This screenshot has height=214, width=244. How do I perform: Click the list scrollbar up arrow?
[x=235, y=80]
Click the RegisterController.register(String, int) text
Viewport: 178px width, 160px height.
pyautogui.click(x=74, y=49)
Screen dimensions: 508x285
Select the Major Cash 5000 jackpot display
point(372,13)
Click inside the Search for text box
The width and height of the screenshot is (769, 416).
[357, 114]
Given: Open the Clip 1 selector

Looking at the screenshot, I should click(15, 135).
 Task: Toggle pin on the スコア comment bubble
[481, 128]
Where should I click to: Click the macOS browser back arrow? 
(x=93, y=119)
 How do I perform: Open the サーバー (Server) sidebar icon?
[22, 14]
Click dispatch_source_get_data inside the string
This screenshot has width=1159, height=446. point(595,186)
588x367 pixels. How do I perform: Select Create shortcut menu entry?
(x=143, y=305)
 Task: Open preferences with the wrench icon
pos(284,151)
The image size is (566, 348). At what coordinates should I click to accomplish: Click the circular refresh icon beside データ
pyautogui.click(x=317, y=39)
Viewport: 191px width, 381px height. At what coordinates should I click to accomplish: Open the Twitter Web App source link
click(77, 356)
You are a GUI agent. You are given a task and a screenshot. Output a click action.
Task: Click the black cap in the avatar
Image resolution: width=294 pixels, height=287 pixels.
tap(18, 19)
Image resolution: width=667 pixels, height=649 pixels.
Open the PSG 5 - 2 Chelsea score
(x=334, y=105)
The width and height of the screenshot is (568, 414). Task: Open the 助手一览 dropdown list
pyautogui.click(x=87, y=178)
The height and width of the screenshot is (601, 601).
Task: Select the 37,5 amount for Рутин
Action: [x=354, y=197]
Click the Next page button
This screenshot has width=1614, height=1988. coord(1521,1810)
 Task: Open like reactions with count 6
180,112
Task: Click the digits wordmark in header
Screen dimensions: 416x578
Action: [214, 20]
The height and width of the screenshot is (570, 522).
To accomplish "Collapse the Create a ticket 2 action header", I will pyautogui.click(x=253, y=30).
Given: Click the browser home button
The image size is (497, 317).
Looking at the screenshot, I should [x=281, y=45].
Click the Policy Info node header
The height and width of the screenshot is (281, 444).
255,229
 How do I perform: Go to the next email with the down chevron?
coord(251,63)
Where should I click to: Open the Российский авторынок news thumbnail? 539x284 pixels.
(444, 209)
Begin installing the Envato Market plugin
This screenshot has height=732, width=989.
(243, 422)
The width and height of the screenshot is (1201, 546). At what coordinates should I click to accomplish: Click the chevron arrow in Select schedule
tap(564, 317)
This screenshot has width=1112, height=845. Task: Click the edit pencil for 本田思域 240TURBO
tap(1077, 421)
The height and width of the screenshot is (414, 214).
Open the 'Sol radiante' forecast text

═══

# WHAT THE EXERCISE ASKS
Give back the data above exactly, so that every line matches.

# ANSWER TO THIS TASK
This screenshot has height=214, width=244. How do I perform: Click the list scrollbar up arrow?
[x=235, y=80]
Click the RegisterController.register(String, int) text
Viewport: 178px width, 160px height.
pyautogui.click(x=74, y=49)
Screen dimensions: 508x285
Select the Major Cash 5000 jackpot display
point(372,13)
Click inside the Search for text box
The width and height of the screenshot is (769, 416).
[357, 114]
Given: Open the Clip 1 selector

Looking at the screenshot, I should click(15, 135).
 Task: Toggle pin on the スコア comment bubble
[481, 128]
Where should I click to: Click the macOS browser back arrow? 
(x=93, y=119)
 How do I perform: Open the サーバー (Server) sidebar icon?
[22, 14]
Click dispatch_source_get_data inside the string
This screenshot has width=1159, height=446. point(595,186)
588x367 pixels. How do I perform: Select Create shortcut menu entry?
(x=143, y=305)
 Task: Open preferences with the wrench icon
pos(284,151)
The image size is (566, 348). At what coordinates should I click to accomplish: Click the circular refresh icon beside データ
pyautogui.click(x=317, y=39)
Viewport: 191px width, 381px height. At what coordinates should I click to accomplish: Open the Twitter Web App source link
click(77, 356)
You are a GUI agent. You are given a task and a screenshot. Output a click action.
Task: Click the black cap in the avatar
Image resolution: width=294 pixels, height=287 pixels.
tap(18, 19)
Image resolution: width=667 pixels, height=649 pixels.
Open the PSG 5 - 2 Chelsea score
(x=334, y=105)
The width and height of the screenshot is (568, 414). Task: Open the 助手一览 dropdown list
pyautogui.click(x=87, y=178)
The height and width of the screenshot is (601, 601).
Task: Select the 37,5 amount for Рутин
Action: [x=354, y=197]
Click the Next page button
This screenshot has width=1614, height=1988. coord(1521,1810)
 Task: Open like reactions with count 6
180,112
Task: Click the digits wordmark in header
Screen dimensions: 416x578
Action: [214, 20]
The height and width of the screenshot is (570, 522).
To accomplish "Collapse the Create a ticket 2 action header", I will pyautogui.click(x=253, y=30).
Given: Click the browser home button
The image size is (497, 317).
Looking at the screenshot, I should [x=281, y=45].
Click the Policy Info node header
The height and width of the screenshot is (281, 444).
255,229
 How do I perform: Go to the next email with the down chevron?
coord(251,63)
Where should I click to: Open the Российский авторынок news thumbnail? 539x284 pixels.
(444, 209)
Begin installing the Envato Market plugin
This screenshot has height=732, width=989.
(243, 422)
The width and height of the screenshot is (1201, 546). At what coordinates should I click to accomplish: Click the chevron arrow in Select schedule
tap(564, 317)
This screenshot has width=1112, height=845. Task: Click the edit pencil for 本田思域 240TURBO
tap(1077, 421)
The height and width of the screenshot is (414, 214).
Open the 'Sol radiante' forecast text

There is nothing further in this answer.